Hamby notes that many shootings are motivated by anger and upset that a shooter feels about rejection by a girlfriend or a female friend who does not wish to pursue a romantic relationship, with many making a former romantic partner or a female who rejected them romantically the first victim of their crime.

Even when there has not been an instance of romantic rejection, Hamby notes, many mass shootings are motivated by “a sense of entitlement and a feeling of needing to teach the whole world a lesson,” especially when it comes to recognizing and valuing their masculinity, both sexually and otherwise.

This partly has to do with how boys are told from a young age that entitlement is inherently a part of their gender identity. “Boys are still taught that they should be able to take upon, throw upon, that it is weak or manly to back down from a fight,” Hamby says.

Furthermore, Hamby notes, the media play a big role. “There are a lot of images of masculinity in movies and TV that men are people who know how to handle weapons, and while there are certainly lots of women who know how to handle weapons, women don’t have their femininity called into question if they don’t know how to shoot,” Hamby explains. “If someone insults your honor in a bar, it’s not stigmatizing or shameful for a woman to walk away and not punch that person in the face. There are so many social scripts where men are expected to respond in an aggressive way, and if they don’t, their masculinity is called into question. Where if they don’t, it can harm their social standing.”

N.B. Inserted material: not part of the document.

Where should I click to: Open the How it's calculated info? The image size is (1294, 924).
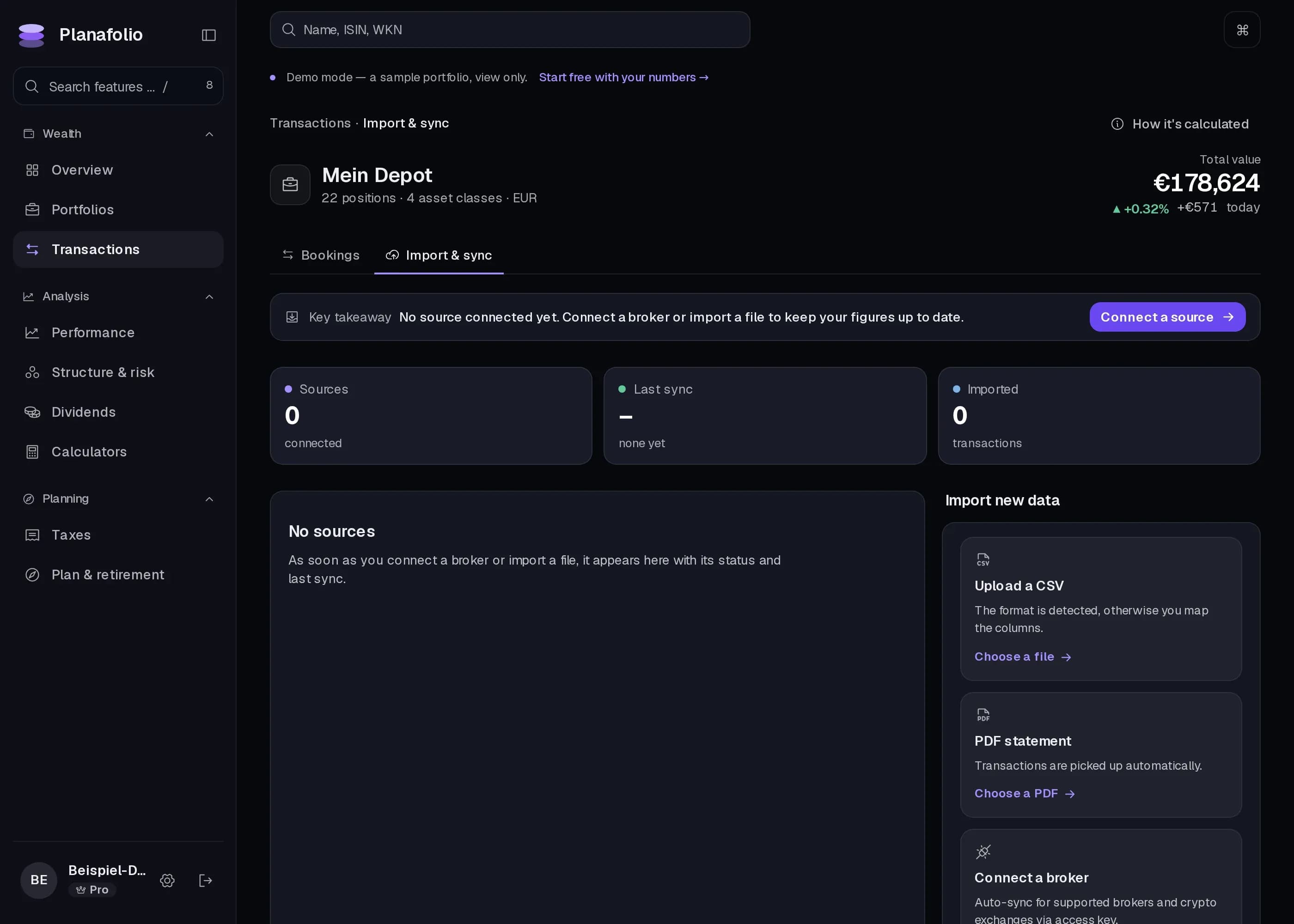(x=1180, y=124)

And this dynamic is only reinforced, she says, by the fact that “even in the most positive portrayals of coming of age, manhood is portrayed as something that has to be earned. And if it has to be earned, that means that simply being male or being assigned male or identifying as male doesn’t on its own make you a man in the same way we talk about femininity and womanhood.”

Conversely, Hamby says, when it comes to women, not only are they not given these same kinds of social messages, but often they are given opposite ones that can lead them to be “violence-averse” — and in ways that are sometimes problematic.

“Even in cases of self-defense, when a situation might really call for violence to protect your personal safety or that of a child or loved one, the messages against women responding in such a way are so extreme that it’s often hard for a woman to do what she needs to do in self-defense,” Hamby emphasizes.

Women, she says, are socially groomed to be the ones to smooth over social interactions, keep situations from escalating into conflicts, to always be conflict-avoidant, and to preserve relationships. Studies have shown that when confronted with conflict directed at them, women are often reluctant to even display verbal aggression in defense.

Hamby says that this is not victim blaming, but it does show the power of social messages and how neither men nor women are being taught to respond in appropriate ways and with reasonable self-protection when presented with conflict. “There’s a sweet spot in the middle that everyone should be at, whether they identify as male, female, or nonbinary. But clearly, we’re failing everyone when we don’t teach that sweet spot to all,” she says.